◆ WHAT YOU SHOULD DO: From the data below, extract every line that contains the string "Task" and copy each one in full.

[Entries for locating words and elements]
-- Start --

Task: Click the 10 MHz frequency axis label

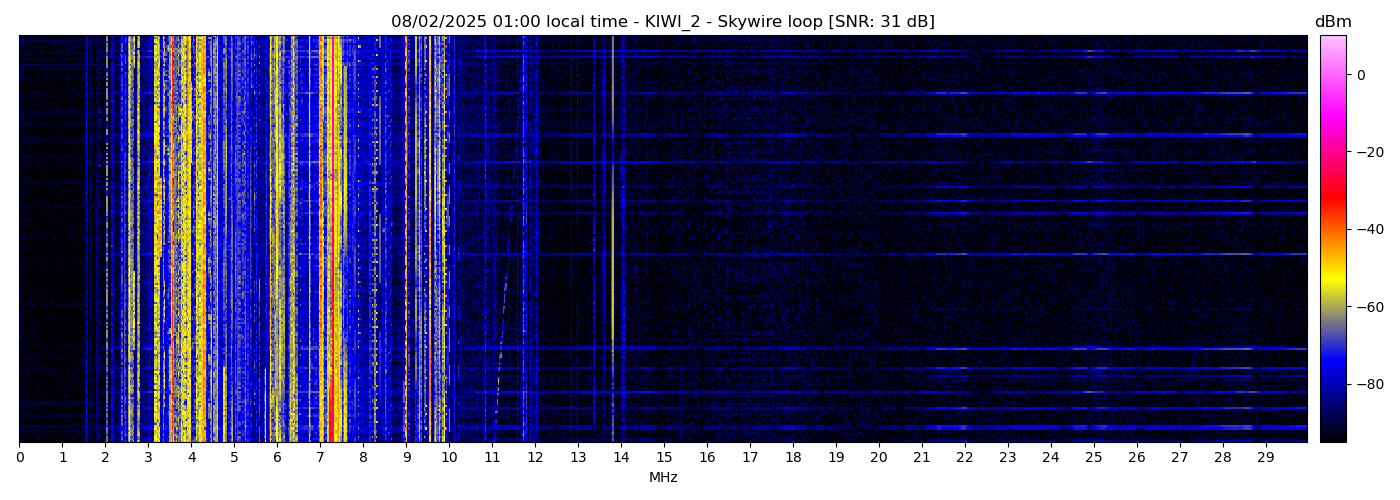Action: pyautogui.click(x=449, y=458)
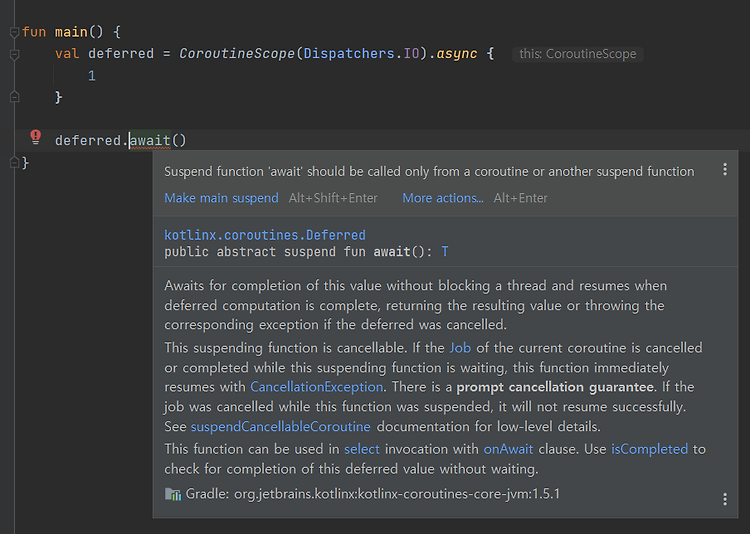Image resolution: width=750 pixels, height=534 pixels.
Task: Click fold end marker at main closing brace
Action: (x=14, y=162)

-- End --
-- Start --

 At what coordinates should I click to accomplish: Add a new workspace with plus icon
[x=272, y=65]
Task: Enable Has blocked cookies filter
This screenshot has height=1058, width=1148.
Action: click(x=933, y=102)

-- End --

◆ FINAL RESULT:
Task: Click the 10 MHz frequency axis label
Task: Click fold end marker at main closing brace
Task: Enable Has blocked cookies filter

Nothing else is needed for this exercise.